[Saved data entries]
# # # #

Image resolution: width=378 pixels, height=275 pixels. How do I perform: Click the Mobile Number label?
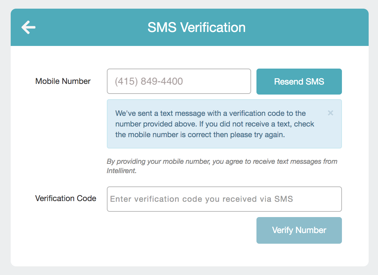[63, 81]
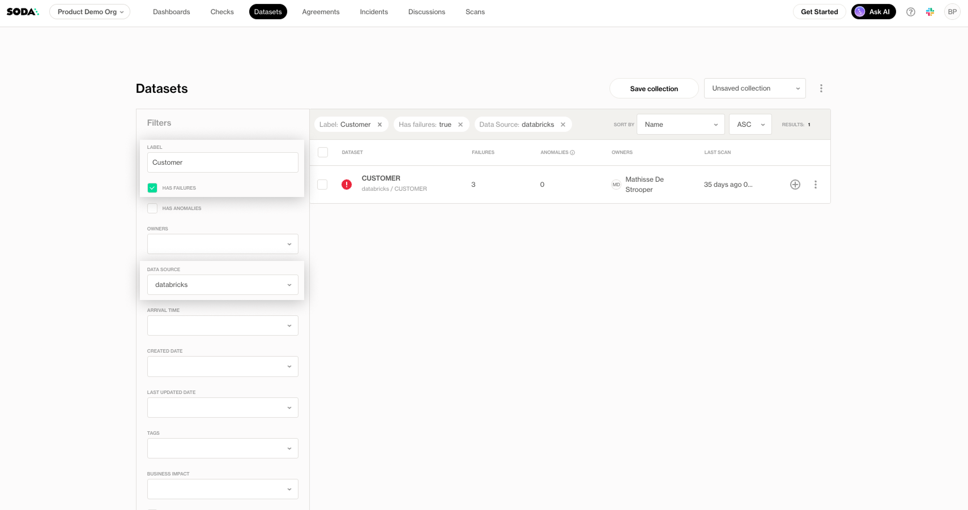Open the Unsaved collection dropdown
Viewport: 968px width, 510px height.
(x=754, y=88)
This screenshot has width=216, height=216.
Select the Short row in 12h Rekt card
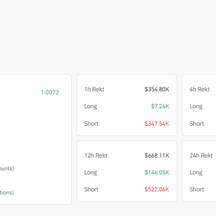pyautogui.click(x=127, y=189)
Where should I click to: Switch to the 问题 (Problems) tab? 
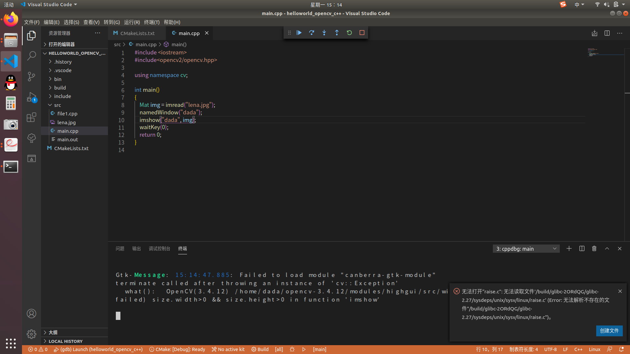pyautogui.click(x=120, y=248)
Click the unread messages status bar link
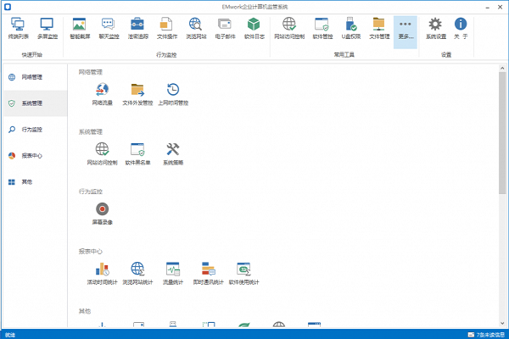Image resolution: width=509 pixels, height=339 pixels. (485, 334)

# # # #

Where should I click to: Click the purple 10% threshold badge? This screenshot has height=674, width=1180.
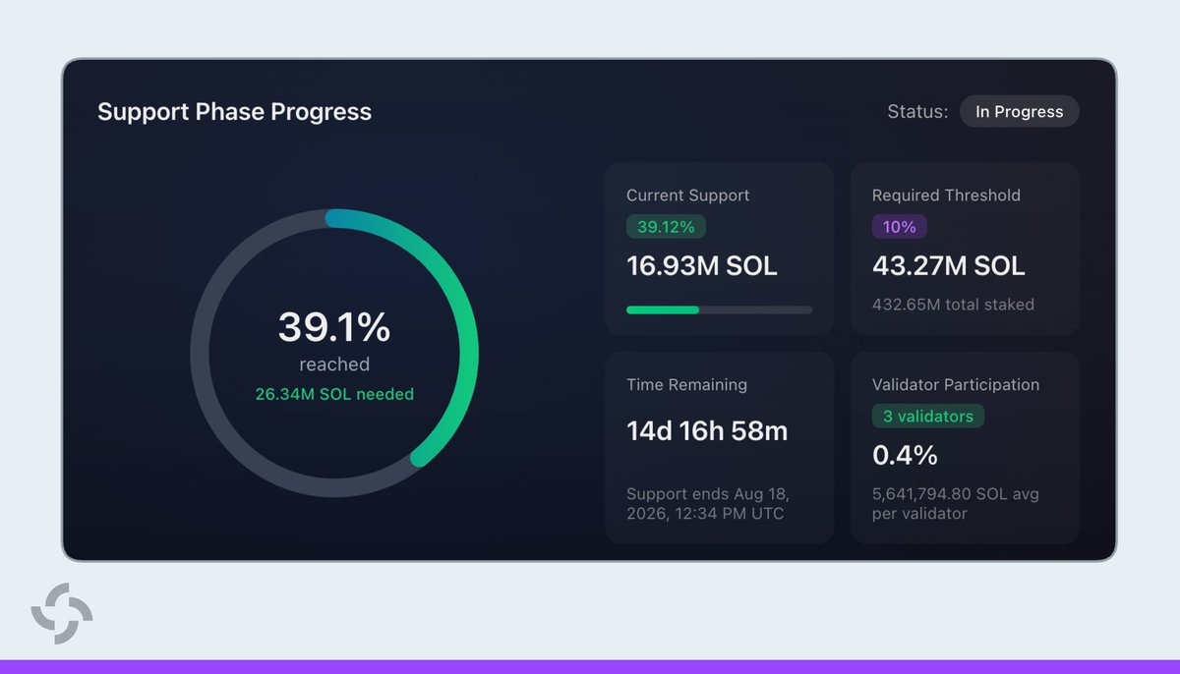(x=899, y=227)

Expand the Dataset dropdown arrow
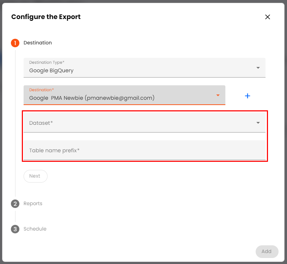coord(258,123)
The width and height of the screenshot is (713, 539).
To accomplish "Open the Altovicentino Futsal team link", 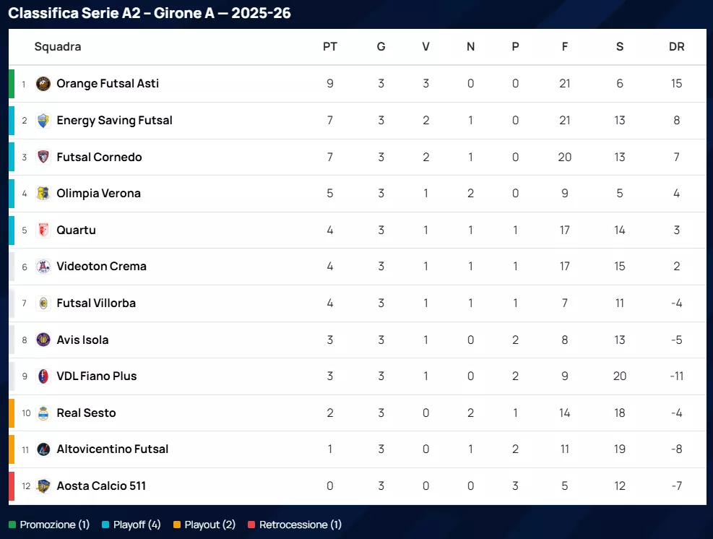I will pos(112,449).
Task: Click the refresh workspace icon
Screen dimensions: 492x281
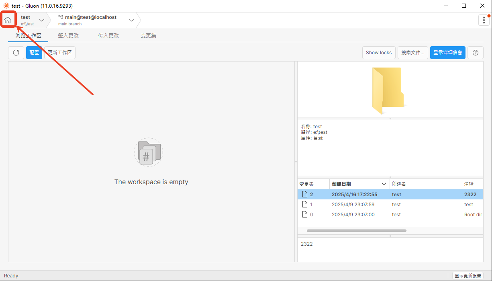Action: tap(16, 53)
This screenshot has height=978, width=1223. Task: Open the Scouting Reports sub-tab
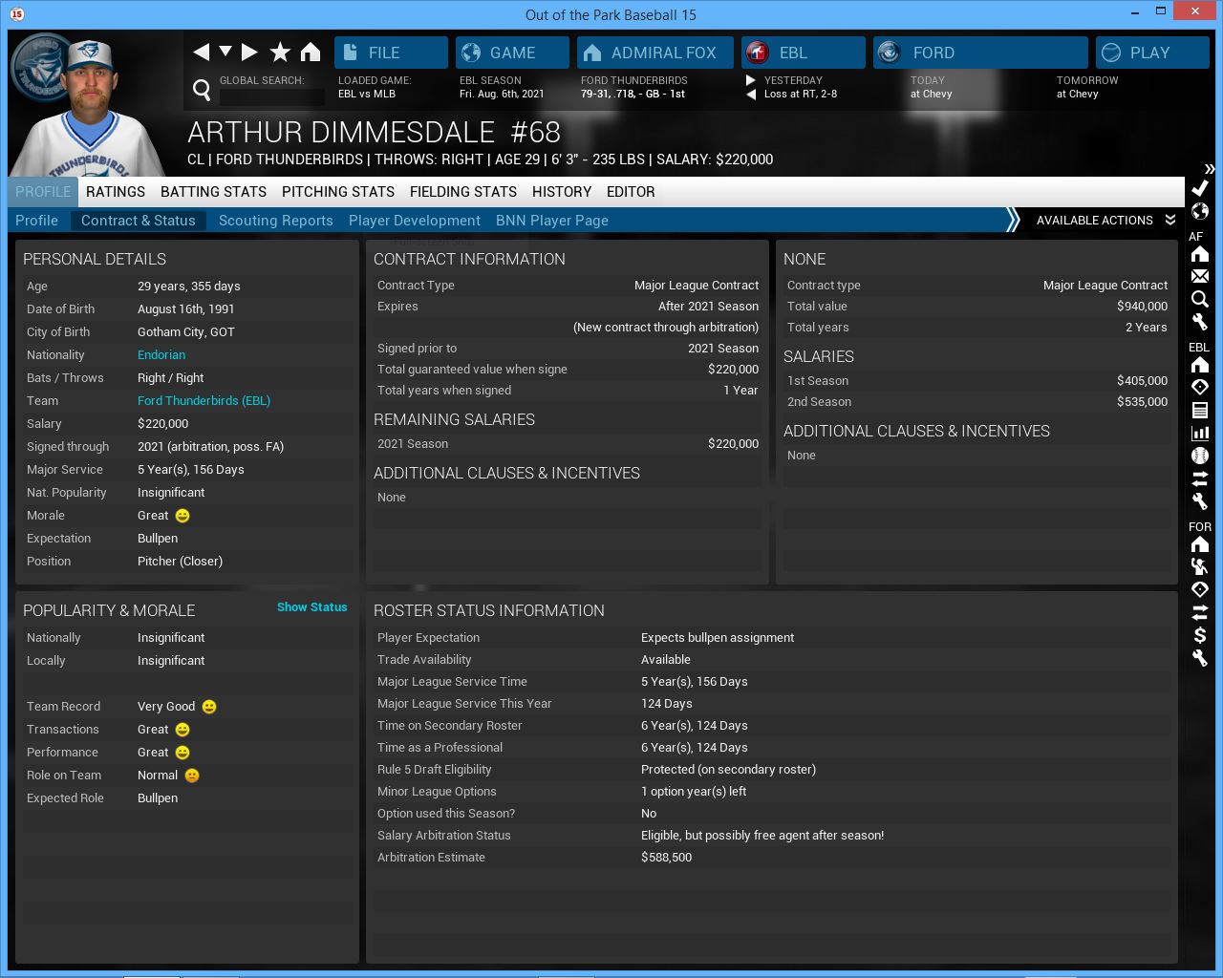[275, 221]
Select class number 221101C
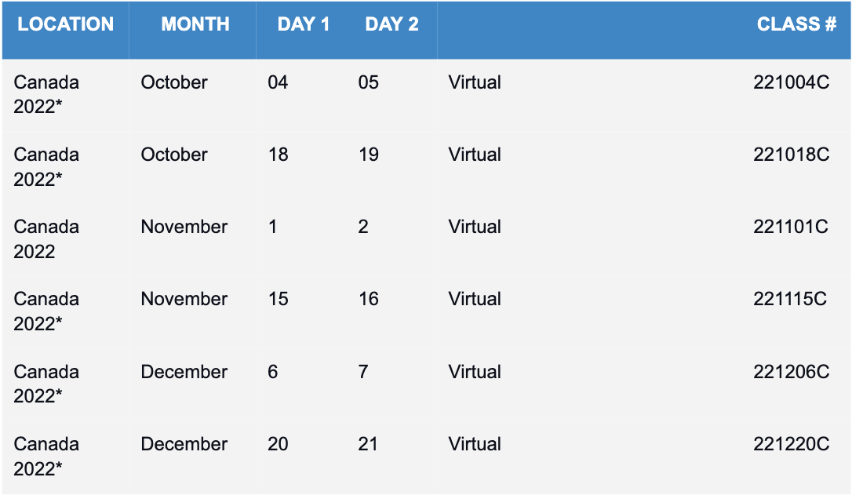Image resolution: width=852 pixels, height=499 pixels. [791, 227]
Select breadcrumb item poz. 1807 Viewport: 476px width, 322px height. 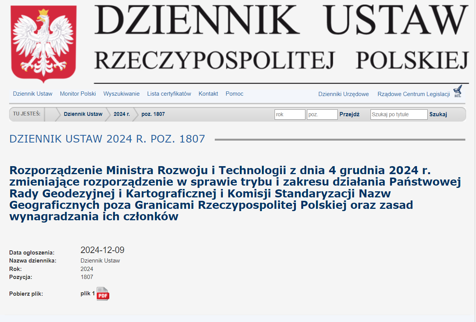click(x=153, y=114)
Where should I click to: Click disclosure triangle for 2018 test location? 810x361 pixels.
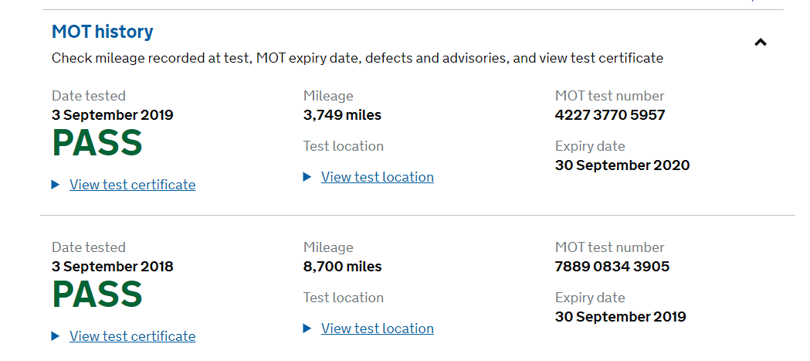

# # # #

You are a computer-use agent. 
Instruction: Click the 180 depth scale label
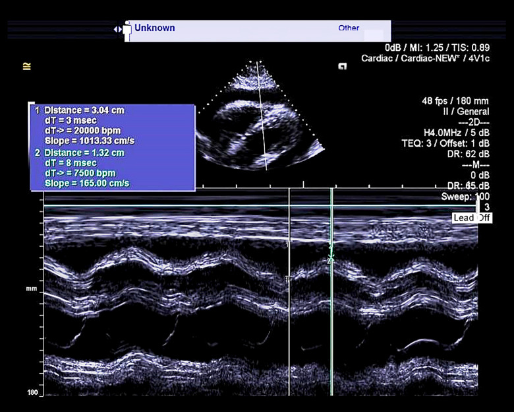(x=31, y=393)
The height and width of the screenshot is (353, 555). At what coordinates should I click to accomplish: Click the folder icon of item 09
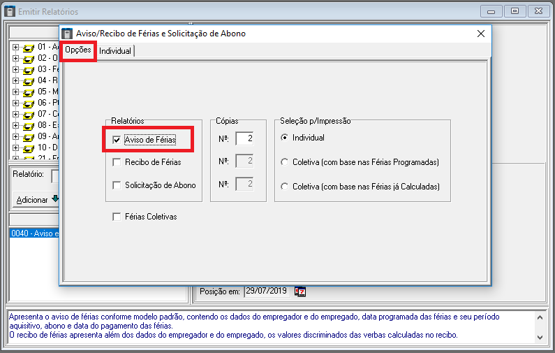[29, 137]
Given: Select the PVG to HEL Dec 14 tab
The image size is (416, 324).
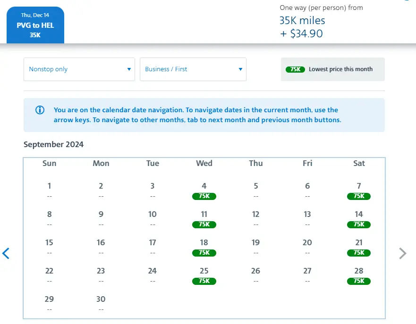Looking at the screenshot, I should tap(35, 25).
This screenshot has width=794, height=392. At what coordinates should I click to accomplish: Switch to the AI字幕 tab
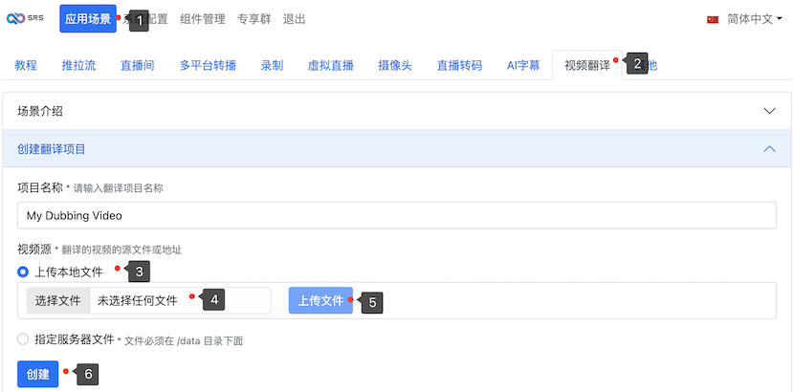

# # # #

### TASK OBJECTIVE
What belongs in the answer is each line above from the line with "Given: Select the PVG to HEL Dec 14 tab" to the line with "This screenshot has width=794, height=392.", inclusive, reproduced exactly and free of pictures.

### WRITTEN RESPONSE
Given: Select the PVG to HEL Dec 14 tab
The image size is (416, 324).
Looking at the screenshot, I should tap(35, 25).
This screenshot has width=794, height=392. At what coordinates should I click to accomplish: Switch to the AI字幕 tab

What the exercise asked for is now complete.